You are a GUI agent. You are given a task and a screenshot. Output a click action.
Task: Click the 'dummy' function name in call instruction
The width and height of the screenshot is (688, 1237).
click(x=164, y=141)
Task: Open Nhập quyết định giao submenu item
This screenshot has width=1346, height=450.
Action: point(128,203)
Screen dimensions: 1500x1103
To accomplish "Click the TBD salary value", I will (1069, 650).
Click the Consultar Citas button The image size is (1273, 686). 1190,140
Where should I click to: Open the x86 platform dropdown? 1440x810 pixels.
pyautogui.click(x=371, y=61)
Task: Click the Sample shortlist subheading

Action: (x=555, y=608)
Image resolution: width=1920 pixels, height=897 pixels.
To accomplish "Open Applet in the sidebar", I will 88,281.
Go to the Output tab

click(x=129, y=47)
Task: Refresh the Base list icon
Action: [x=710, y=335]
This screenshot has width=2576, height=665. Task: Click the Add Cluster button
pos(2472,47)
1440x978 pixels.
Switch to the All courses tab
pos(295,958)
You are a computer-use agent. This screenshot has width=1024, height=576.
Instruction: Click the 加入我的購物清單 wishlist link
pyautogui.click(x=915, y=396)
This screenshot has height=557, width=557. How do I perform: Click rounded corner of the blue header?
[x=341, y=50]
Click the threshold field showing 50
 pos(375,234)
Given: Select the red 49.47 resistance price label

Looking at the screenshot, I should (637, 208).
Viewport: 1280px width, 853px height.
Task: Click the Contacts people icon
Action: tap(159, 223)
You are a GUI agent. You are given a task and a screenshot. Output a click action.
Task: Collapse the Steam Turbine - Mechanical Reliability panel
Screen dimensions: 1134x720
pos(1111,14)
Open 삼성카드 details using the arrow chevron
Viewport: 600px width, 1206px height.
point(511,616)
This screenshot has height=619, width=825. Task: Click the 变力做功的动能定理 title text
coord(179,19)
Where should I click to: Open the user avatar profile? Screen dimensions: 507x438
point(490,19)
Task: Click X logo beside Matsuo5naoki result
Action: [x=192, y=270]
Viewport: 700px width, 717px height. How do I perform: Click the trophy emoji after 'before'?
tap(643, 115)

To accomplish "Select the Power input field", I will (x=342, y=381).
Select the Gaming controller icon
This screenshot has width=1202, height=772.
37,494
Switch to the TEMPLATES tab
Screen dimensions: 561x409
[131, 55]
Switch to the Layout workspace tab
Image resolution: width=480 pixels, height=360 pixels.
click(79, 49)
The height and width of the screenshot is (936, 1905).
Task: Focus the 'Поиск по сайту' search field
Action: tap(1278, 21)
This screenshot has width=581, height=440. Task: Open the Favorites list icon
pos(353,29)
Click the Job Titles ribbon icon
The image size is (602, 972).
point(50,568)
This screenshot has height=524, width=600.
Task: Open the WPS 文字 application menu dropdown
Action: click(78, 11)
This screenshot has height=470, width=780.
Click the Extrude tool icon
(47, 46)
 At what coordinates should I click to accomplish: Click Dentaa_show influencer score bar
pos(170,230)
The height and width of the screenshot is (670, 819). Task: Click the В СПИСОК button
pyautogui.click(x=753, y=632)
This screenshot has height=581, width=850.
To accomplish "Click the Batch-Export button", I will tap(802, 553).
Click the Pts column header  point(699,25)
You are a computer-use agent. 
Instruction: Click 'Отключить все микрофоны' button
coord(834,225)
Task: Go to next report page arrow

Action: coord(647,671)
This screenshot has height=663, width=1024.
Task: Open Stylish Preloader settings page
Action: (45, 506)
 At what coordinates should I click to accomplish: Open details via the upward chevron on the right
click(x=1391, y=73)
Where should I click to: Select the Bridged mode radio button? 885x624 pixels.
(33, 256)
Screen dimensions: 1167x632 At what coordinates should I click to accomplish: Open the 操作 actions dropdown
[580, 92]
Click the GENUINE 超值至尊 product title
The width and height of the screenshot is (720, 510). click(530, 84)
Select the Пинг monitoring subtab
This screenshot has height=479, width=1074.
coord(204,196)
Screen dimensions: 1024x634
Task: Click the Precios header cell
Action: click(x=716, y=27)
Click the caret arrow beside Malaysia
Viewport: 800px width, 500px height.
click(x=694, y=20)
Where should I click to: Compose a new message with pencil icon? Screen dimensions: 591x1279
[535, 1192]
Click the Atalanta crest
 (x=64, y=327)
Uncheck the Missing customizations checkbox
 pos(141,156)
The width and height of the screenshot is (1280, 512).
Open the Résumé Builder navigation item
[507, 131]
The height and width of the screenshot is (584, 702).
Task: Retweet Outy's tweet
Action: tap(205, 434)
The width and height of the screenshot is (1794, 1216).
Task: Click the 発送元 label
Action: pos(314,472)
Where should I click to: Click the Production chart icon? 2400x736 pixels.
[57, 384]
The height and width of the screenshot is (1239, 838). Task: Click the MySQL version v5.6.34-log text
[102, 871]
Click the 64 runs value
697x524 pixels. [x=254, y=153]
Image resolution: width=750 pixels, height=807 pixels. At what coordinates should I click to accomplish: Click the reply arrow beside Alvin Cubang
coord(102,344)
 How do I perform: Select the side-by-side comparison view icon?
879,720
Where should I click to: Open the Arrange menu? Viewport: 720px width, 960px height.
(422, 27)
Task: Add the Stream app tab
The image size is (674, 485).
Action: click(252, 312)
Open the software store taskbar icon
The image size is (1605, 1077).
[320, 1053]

EXERCISE DESCRIPTION ::
The word "agent" occurs on certain lines of the material; count those lines and respond with the number only.

RESPONSE TO THIS TASK ::
4